(DATA IN THIS EXERCISE)

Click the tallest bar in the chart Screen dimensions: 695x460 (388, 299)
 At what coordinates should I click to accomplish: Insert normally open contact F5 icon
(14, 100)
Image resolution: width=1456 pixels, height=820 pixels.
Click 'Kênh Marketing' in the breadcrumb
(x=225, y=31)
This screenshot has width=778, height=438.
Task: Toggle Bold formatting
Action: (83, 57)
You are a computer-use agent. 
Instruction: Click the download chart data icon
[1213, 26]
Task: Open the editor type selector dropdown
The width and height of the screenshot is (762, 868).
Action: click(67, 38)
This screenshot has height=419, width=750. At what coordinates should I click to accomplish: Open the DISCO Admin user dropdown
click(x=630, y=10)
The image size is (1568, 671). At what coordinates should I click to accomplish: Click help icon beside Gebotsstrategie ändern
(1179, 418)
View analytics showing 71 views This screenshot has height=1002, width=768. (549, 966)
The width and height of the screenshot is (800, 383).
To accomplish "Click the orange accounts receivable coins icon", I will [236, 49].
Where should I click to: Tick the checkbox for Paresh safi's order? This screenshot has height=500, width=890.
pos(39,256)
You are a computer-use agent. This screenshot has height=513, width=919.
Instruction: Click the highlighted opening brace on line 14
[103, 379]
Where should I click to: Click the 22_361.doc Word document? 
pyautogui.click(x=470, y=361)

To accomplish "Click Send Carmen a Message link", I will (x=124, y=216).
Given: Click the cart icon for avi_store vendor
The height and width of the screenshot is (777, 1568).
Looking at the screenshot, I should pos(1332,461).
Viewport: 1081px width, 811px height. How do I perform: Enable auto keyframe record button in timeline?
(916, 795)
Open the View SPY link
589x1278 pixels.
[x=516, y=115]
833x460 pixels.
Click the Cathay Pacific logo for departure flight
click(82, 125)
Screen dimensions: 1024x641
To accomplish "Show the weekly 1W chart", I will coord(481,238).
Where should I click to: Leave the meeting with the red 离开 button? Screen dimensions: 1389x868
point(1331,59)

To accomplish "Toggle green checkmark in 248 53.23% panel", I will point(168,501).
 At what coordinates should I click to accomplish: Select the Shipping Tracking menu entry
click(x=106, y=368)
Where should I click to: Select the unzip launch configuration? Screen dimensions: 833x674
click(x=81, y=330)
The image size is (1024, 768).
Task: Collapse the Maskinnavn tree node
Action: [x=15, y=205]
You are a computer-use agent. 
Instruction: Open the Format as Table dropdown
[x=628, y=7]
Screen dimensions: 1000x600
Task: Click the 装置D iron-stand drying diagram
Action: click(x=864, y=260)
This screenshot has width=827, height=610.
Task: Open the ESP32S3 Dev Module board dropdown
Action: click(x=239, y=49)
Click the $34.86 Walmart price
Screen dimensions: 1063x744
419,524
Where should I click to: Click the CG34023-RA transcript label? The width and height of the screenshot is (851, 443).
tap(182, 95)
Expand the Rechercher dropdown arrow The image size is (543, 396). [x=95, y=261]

(End DATA IN THIS EXERCISE)

### [EXERCISE]
Tally every line of the data that includes "link". Report the number and nothing more.

### [RESULT OF THE EXERCISE]
2